28) David Crosby 28b) Graham Nash, 29c) Stephen Stills 28d) Neil Young

Ok, so I am dealing with this package of greats together. The order matters. Crosby was the greatest, sweetest vocalist of the bunch, Nash followed in his shadow. Still’s has a good blues voice and Neil…well…Neil has his place, but comes in last of this bunch for his precious and alarmingly high reedy tones. Together they were perfection. Those harmonies! Better than the Beach Boys any day of the week.

27) Garfunkel…and then 27b) Paul Simon

Another purveyor of harmonies – Garfunkel and Simon. Garfunkel was the better vocalist and Paul knew it. Without Garfunkel’s dulcet tones and rich voice those iconic songs would have fallen flat. Alone Paul Simon does not function without a full band and its glitz and power – that is how good Garfunkel is. Irreplaceable.

26) James Taylor

Gorgeous folk-pop voice. The singer’s singer. I prefer it when he lays off the jazz and bigger band sounds, and sticks to enhancing his songs and guitarwork with that mellow soothing voice.

25) Kurt Cobain

Cobain sacrificed his voice to Nirvana. He tore his voice and his throat up in service to the grunge sound. Often imitated but never bested. Those who tried to copy him sounded like they were imitating a bad Jim Morrison whilst trying to puke. Kurt, however, sounded like Seattle rainstorms infused with heroin chic and under-the-bridge desperation. Quintessential grunge vocalist.

24) Jimi Hendrix

Totally missing from the Rolling Stone list which was a travesty. Hendrix was as good a vocalist as he was a guitarist. He yelped and yowled and soared through the songs, infusing his considerable presence with his prowess. He culd do the gorgeous lullaby of Wind Cries Mary, or the sexual thrust and jive of Crosstown Traffic. His little interjections are perfectly placed. Hendrix’s “HUH!” could bring the house down!

23) Peter Green

How did he do it? How did he talk like he was from some UK posh part of the British south, and yet sound as if he was an American soul singing blues man about two decades older than he was at his prime when he sang, Need Your love So Bad? Vocal alchemy. He was not just a tone master of the guitar, but also of the voice. His voice could make a soul hug itself closer and start swaying with the emotional power and vocal perfection of it all. Peter Green was a vocal genius. He created a sound so perfect and pure, it felt like it changed everything on the scene at the time.

PROBLEMS
**1.** Cut the paragraph of the vocalist ranking that begins "Another purveyor of harmonies" down to a short bulleted list that keeps its main points.
**2.** Pick up the vocalist ranking after its last paragraph, the one on Peter Green, and keep writing in the same voice.
You won't need the listing here.

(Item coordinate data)
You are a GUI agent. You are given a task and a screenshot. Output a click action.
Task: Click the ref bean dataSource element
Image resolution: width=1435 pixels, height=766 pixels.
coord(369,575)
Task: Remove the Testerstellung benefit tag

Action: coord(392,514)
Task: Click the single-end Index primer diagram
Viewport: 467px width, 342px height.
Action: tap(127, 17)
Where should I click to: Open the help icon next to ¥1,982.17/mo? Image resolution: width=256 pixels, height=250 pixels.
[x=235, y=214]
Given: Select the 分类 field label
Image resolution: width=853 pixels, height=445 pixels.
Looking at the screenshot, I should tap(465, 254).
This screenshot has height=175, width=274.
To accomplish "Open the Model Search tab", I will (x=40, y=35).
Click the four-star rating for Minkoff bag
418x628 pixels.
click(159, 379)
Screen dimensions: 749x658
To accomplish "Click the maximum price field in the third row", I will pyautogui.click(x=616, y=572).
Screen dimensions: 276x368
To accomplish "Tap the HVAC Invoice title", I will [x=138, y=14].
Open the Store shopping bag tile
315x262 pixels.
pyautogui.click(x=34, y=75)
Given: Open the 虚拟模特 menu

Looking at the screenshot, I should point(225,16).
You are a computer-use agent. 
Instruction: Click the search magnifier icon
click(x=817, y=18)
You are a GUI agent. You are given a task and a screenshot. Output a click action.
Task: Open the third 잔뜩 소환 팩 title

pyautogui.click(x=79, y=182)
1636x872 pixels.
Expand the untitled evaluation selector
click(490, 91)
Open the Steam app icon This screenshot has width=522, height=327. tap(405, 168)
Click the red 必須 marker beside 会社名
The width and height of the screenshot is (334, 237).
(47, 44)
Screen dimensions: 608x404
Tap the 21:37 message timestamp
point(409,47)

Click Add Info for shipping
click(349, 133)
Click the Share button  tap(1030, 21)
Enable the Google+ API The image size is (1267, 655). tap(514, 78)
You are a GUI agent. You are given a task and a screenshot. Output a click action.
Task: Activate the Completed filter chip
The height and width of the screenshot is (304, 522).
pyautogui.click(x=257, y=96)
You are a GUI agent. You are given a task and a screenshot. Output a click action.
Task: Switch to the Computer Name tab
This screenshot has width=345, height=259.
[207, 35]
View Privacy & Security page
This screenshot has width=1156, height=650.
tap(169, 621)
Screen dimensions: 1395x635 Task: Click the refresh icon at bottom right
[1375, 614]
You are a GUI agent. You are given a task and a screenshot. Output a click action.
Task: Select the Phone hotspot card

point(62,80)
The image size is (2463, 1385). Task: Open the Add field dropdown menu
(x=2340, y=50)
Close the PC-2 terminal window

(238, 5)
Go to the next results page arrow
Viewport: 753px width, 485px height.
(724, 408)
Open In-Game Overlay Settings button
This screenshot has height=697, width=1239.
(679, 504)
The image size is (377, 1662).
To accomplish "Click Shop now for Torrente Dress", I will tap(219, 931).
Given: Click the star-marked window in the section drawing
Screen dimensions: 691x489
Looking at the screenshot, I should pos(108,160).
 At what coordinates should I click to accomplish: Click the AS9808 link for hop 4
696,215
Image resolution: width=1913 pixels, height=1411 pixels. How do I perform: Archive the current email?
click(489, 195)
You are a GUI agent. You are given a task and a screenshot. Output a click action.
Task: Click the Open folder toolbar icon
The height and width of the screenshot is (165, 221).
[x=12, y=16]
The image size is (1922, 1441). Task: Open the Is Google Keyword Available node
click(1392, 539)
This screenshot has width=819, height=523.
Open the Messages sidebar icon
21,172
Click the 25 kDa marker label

ANSWERS TO THE EXERCISE
**1.**
- Garfunkel and Simon are another harmony act.
- Garfunkel was the better vocalist, and Paul knew it.
- Without Garfunkel's dulcet, rich voice, their iconic songs would have fallen flat.
- On his own, Paul Simon can't work without a full band's glitz and power.
- Garfunkel is irreplaceable.

**2.**
22) Dave Gilmour

Pink Floyd got lucky. They had a great singer in Syd Barrett, and they accidentally replaced him after his breakdown with an even greater one. David Gilmour can sing. His voice is iconic, it is perfect. It has grit and gravel and the right amount of drift and fuzz. One of the best band lead singers of all time. He carried the band vocally and musically, if not lyrically and conceptually.

21) Roger Daltrey

Little guy. Big voice. Huge ego – most of it justified. Roger is a performer and his vocals are the mainstay of his performance. Huge vocal talent that managed not to get drowned out in the huge noise The Who made. His voice is bigger than he is!

20) Patti Smith

Patti Smith needed a voice to present her poetry and she made a perfect vehicle for the delivery of her songs. She sounded as if she was summoning the Goddess and dying on stage only to be reborn every night. Punk Princess. Arthouse doyenne of New York City. Patti Smith worked out the perfect amount of distortion to add to her pronunciation and her delivery, and her voice became a work of art in its own right. Androgenous, pissy, aggro punk riot leader, whose voice said it all and still does.

19) Muddy Waters

Muddy had a blues voice that made an audience swoon. Melancholy power. Crossroads cool. He summoned up a voice from the depths of his soul that spoke Truth and the essence of the blues.

18) Johnny Thunders

Johnny Thunders had the best voice of all the CBGBs generation of punksters. Johnny might not have liked to admit it, but he could really sing. He got that perfect balance of pose and distortion, pose and pronunciation and musicality down to a fine art. His vulnerable high pitched voice was perfectly showcased in his later years, apart from the New York Dolls, when he performed with his acoustic guitar. The punk crown goes to Thundres.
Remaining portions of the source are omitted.